In what world can a pop-star-wannabe go and spend the afternoon with Beyonce? In what world can a Hogwarts fanatic go and have lunch with J.K Rowling? How is it that I, an amateur lover of running, am welcomed with open arms to train with some Olympians? Baffled, excited, nervous – I laced up my trainers and headed out the door…

My first Thursday evening session consisted of:

1.5mile warm up

400m hill, maximum effort x5 (recovery is jog down)

1.5mile cool down

Stretching with foam rollers

Drinks and pretzels and chats!

During the cool down, a woman just behind me said, “wow, sweetie! You did so well!” I quickly turned round, smiling like a Cheshire cat, and said, “Aww thank you! My quads were hurting a bit, but I really enjoyed it.”

Guess what? She was not talking to me. She was talking to her dog.

As painfully awkward as that was, it was certainly laughed off. And see what I mean about casual and fun? A dog came along too!

Mammoth Track Club is exceptional. Not just in the superior talent that it produces, but in its nature: kind, encouraging, welcoming, inspiring. Not only does it offer sessions to improve fitness, form and speed, but after each session, I came away feeling mentally, more positive.

Olympian Deena Kastor (American female record holder for the marathon) is energetic, humble and gracious. I was certainly deflated when even after 3 weeks of training, my times still seemed so much slower than back at home. She encouraged me that training at altitude will always be hard, but when I get back to sea-level, both mentally and physically, the time I spent running in beautiful, challenging Mammoth, will help me achieve my goals. Her husband and coach, Andrew Kastor, also inspired me not to give up. He assured me that aerobic power and endurance may be 1%-8% slower than at sea level. The longer the distance, the greater the difference. I need to be understanding that my usual pace at sea-level will be strained while running at altitude due to the lower concentration of oxygen. Even when acclimated, expected handicaps are 2 to 2.5 minutes slower for 10K, 50 seconds for 5K, 10-15seconds for 2K, 4 to 8 seconds for 1K.

My mission here was straightforward: I wanted a faster way to get faster.
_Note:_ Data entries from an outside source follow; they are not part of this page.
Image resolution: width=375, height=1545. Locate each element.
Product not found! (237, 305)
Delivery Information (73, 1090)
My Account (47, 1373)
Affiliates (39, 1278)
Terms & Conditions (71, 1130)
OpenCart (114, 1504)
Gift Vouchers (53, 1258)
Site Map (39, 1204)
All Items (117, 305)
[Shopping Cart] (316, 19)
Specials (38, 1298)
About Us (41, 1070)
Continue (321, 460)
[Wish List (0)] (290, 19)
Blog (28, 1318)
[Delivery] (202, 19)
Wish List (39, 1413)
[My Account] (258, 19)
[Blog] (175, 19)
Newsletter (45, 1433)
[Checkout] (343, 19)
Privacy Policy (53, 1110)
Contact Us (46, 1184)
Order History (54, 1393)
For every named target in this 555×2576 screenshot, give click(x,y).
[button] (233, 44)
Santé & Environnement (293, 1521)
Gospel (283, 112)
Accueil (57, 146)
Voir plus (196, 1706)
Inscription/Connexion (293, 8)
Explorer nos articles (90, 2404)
At altitude, each session is harder than any session that could be offered at sea-level. In addition, here in Mammoth Lakes, you can’t escape the hills, helping the legs to become stronger and more powerful. And you certainly can’t escape the beauty, making you really want to lace up your trainers each day and make the most of it.
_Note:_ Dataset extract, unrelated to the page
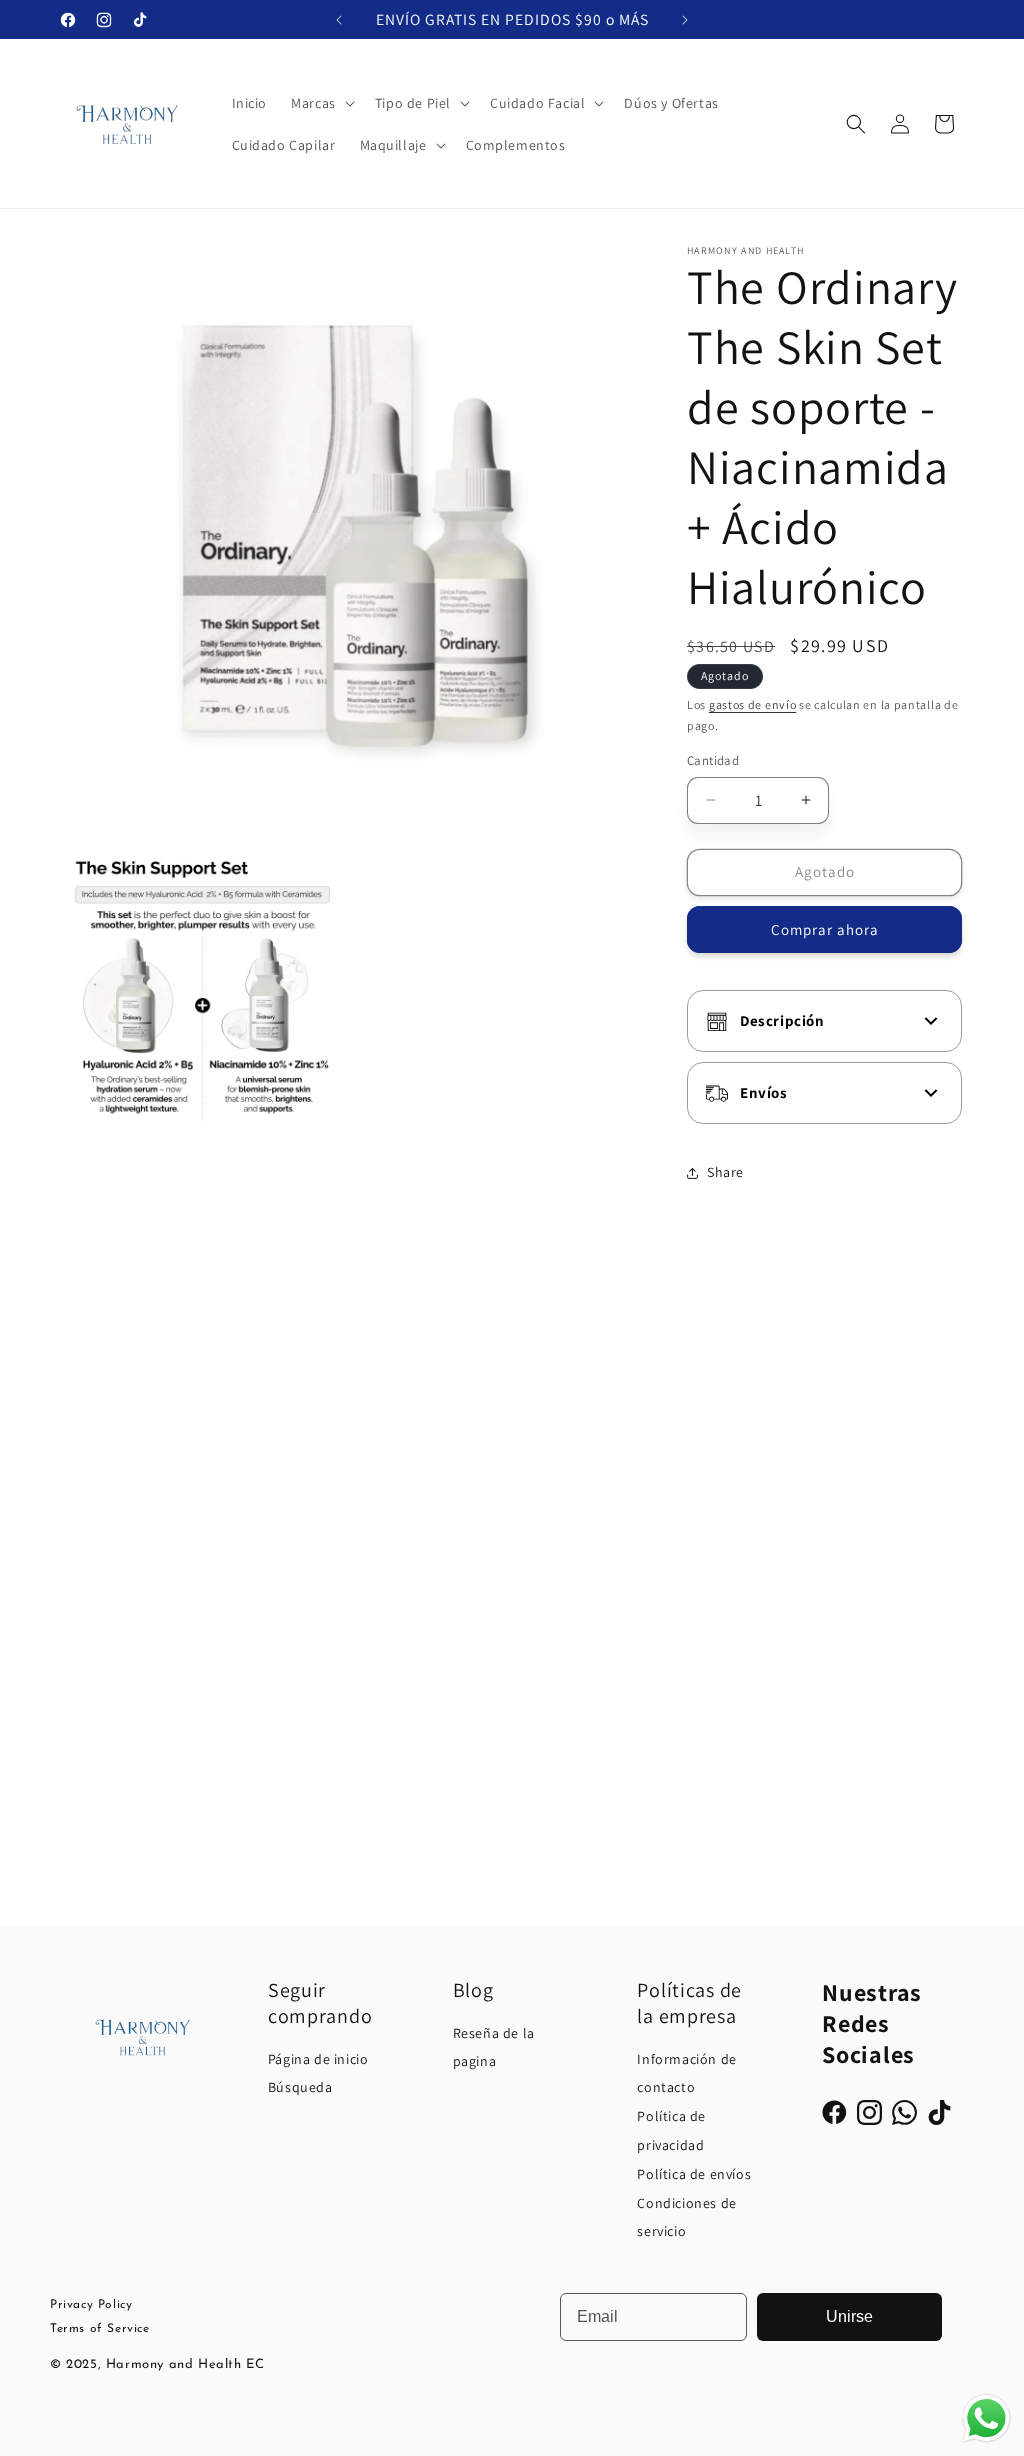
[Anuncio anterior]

I knew I had to be careful though and not get too carried away. Rest is so important. I made it priority to listen to my own body and ran 5 days per week as opposed to 6 days in London. That doesn’t sound like a huge difference, I realise that. However, I really obeyed the word ‘rest.’ A rest day means doing nothing (except eating and sleeping). Not spending a day shopping with friends, not having a house party, but resting. Deena says that, “there is no such thing as over-training. But there is certainly a danger of not having sufficient rest.”

After almost 3 months, I knew my body felt stronger and fitter and I, myself, felt more positive about what the future holds. Thank you, Mammoth. Most importantly, thank you, Mammoth Track Club.

Next stop, London. Will I, a club runner, have reaped the benefits of altitude training that the professionals swear by?

“I don’t feel the stress; I only feel the benefits it brings.” – Deena Kastor.